A esas zonas de marginalidad violenta no llega la política, y muchas veces ya ni siquiera llega la Iglesia. Eso las hace ingobernables según los códigos conocidos. Entonces lo que intenta en estos días el Estado, en sus distintos niveles, es aumentar la vigilancia. Desde poner más gendarmes y policías en las calles, o sacar masivamente a los funcionarios municipales a recorrer los barrios del Gran Buenos Aires y detectar cualquier anomalía en una cotidianidad de por sí complicada; hasta montar controles y prevención a través de las redes sociales, con programas informáticos que permitan anticipar la reunión de grupos que puedan iniciar el destrozo y el pillaje.
Porque una vez que empieza la violencia la avalancha puede venir sola. Así se vio en muchas ciudades del interior en la semana violenta que empezó con Córdoba y que dejó un saldo de 14 muertos y 18 provincias alcanzadas por los disturbios.

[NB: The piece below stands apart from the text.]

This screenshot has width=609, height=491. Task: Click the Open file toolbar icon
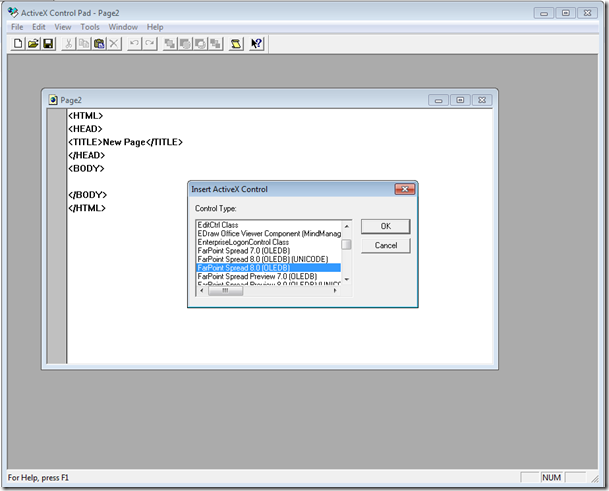pos(32,44)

En este cóctel peligroso también están incluidas las conductas y códigos de convivencia quebrados en la sociedad, a contramano del relato kirchnerista.
Funcionarios nacionales contaban un caso sucedido esta semana. Una noche, las autoridades fueron avisadas de un incidente en Quilmes. Se dijo primero que era un saqueo a un supermercado de barrio. Pero terminó siendo un robo de los tantísimos de cada día, en el que los asaltantes dejaron encerrados a los dos dueños del comercio antes de irse con el dinero de la caja. Y sucedió que unos cuantos vecinos, avisados del hecho, acudieron al lugar y no liberaron a los comerciantes de los que son clientes habituales, sino que se llevaron toda la mercadería que pudieron. Cuando l legó la policía hubo desbande y cuatro personas terminaron detenidas.
Cualquier incidente puede terminar de este modo, dicen sin ahorrar dramatismo en intendencias del conurbano, ya sea que respondan al oficialismo de Scioli o al frente opositor de Sergio Massa.
Esto, sin contar con la premeditación y alevosía de quienes promueven hechos violentos como modo de protesta por impotencia y rabia –los cortes de luz de estos días empujan en este sentido–, como también por interés político, o simplemente con propósitos delictivos.
Sucede, además, que la política tampoco contiene como antes. Se suman de este modo la disgregación en la base social y la degradación del sistema partidario.
Lo explicaba así uno de los funcionarios kirchneristas que más camina la calle, allí donde la calle se vuelve peligrosa: “En los barrios de bien abajo, el puntero a la mañana es nuestro, a la tarde trabaja para Massa y a la noche vende droga”.
Y todavía se escuchan algunas voces hablando de “década ganada”.